• TASK DETAILS:
How many lines of these entries hold the string "computer"? Answer with the number alone.

• INFORMATION SUPPLIED:
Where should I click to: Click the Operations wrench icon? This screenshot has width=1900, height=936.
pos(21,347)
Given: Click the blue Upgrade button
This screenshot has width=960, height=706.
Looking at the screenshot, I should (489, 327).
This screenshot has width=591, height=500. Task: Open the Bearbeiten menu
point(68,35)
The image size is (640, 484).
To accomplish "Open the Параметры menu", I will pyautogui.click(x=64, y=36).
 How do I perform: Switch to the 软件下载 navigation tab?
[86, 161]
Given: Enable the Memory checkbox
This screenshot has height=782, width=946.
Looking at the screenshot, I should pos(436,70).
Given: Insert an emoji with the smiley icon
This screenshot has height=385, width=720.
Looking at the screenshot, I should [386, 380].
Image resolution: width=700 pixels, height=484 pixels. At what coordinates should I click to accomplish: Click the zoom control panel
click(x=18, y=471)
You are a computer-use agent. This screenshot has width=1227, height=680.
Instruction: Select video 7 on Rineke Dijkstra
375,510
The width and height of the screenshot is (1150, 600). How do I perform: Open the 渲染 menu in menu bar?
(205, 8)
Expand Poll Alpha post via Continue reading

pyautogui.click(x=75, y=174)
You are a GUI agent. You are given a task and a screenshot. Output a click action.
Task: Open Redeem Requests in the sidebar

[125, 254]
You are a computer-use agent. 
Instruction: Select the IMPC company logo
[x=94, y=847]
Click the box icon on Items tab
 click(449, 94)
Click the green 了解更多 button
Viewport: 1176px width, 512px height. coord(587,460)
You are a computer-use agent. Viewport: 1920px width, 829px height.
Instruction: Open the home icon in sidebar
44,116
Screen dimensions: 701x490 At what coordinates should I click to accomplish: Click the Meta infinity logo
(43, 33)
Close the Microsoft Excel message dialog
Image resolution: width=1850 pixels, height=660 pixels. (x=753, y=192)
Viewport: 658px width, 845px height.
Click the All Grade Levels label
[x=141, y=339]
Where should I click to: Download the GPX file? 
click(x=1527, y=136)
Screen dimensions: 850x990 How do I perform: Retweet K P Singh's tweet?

• ANSWER TO THIS PROBLEM:
3